Mr. NLP
Mr. NLP

Reputation: 1001

CUDA error: CUBLAS_STATUS_ALLOC_FAILED when calling cublasCreate(handle)

I got the following error when I ran my PyTorch deep learning model in Google Colab

/usr/local/lib/python3.6/dist-packages/torch/nn/functional.py in linear(input, weight, bias)
   1370         ret = torch.addmm(bias, input, weight.t())
   1371     else:
-> 1372         output = input.matmul(weight.t())
   1373         if bias is not None:
   1374             output += bias

RuntimeError: CUDA error: CUBLAS_STATUS_ALLOC_FAILED when calling `cublasCreate(handle)`

I even reduced batch size from 128 to 64 i.e., reduced to half, but still, I got this error. Earlier, I ran the same code with a batch size of 128 but didn't get any error like this.

Upvotes: 52

Views: 138452

Answers (11)

Zephyrus
Zephyrus

Reputation: 45

I solved this problem to upgrading Gpu. For my case I upgraded T4 --> L4.

Upvotes: -1

I was instantiating the AutoModelForSequenceClassification class as follows:

model = AutoModelForSequenceClassification.from_pretrained(model_name)

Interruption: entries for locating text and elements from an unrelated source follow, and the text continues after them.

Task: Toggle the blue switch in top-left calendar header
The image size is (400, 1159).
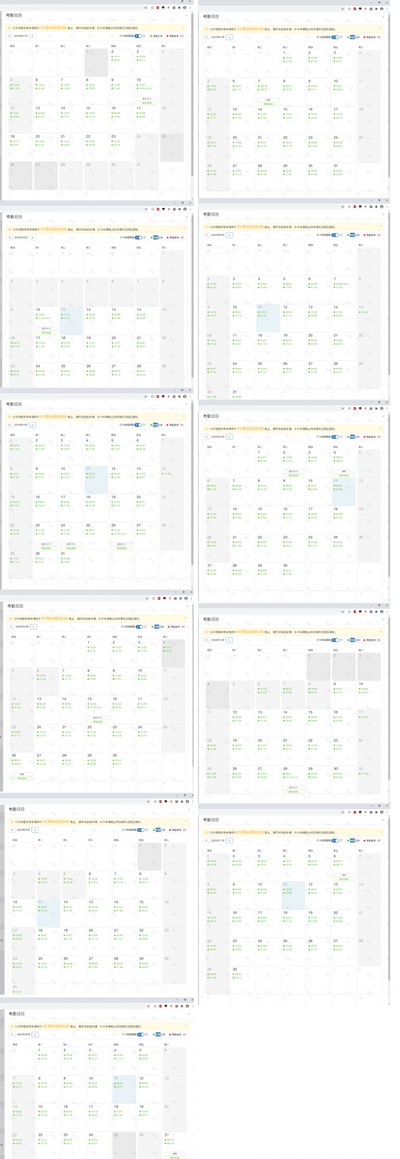Action: pos(138,35)
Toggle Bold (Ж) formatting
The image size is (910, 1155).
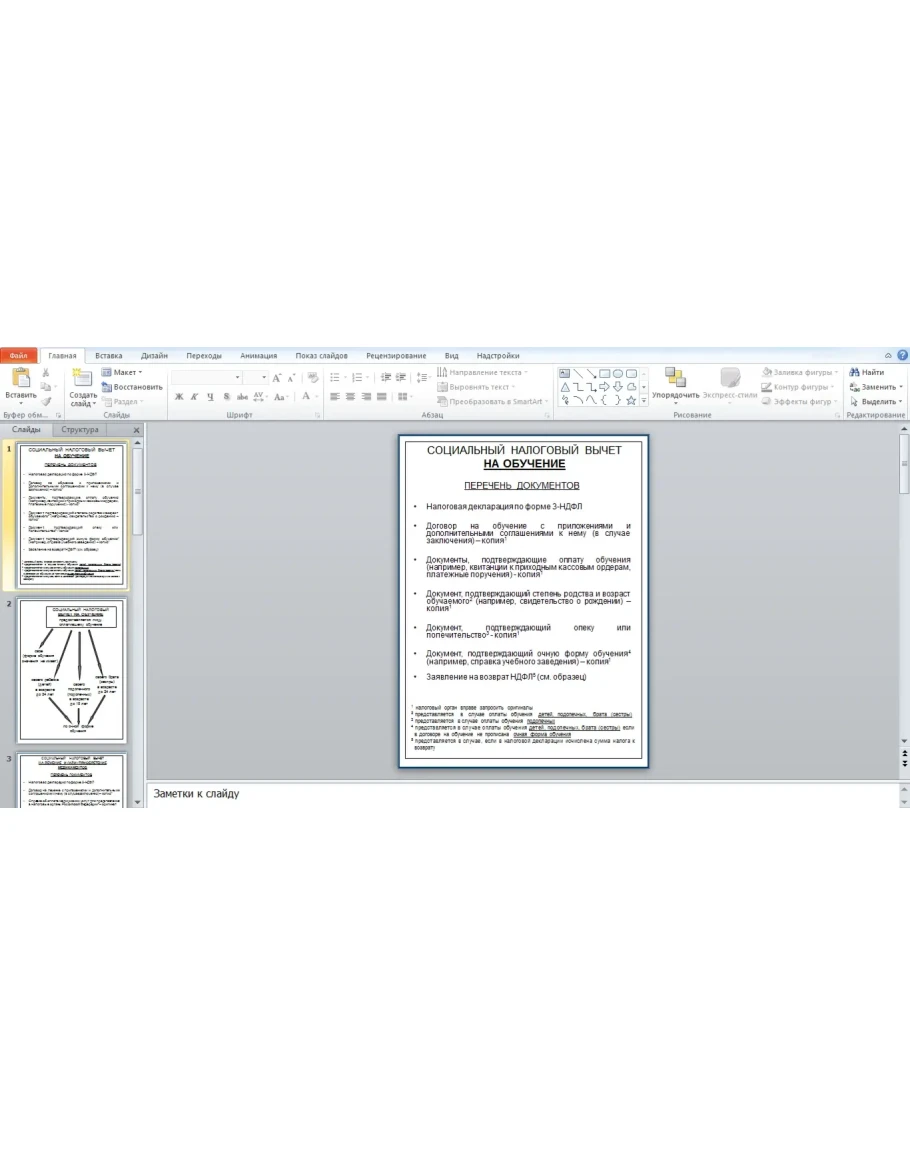tap(179, 397)

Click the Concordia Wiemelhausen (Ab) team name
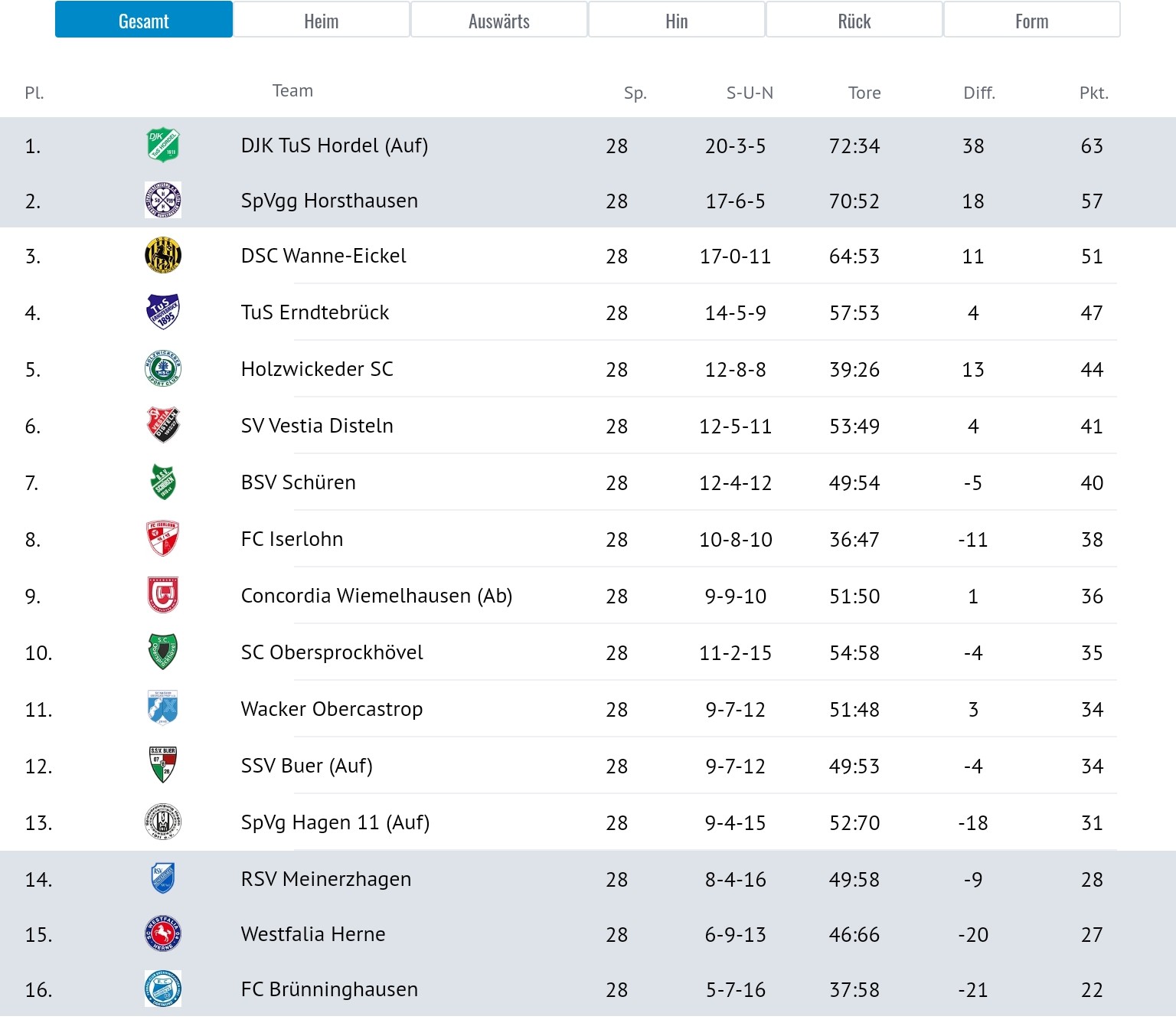[377, 596]
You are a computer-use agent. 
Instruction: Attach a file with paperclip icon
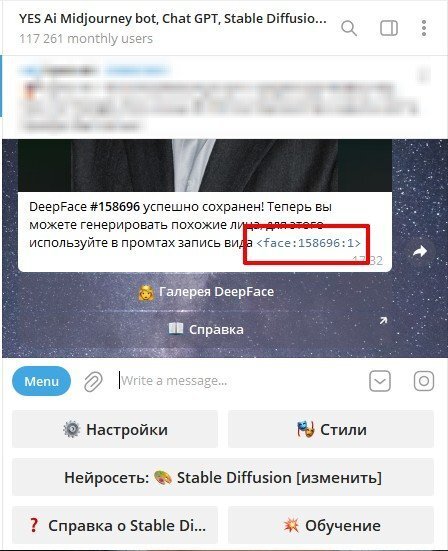point(93,382)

and I ended up having this problem. I corrected it when I declared the number of labels in my dataset:

model = AutoModelForSequenceClassification.from_pretrained(model_name, num_labels=train_df['label'].nunique())

Upvotes: 0

Mayukh Deb
Mayukh Deb

Reputation: 499

No, batch size does not matter in this case.

The most likely reason is that there is an inconsistency between number of labels and number of output units.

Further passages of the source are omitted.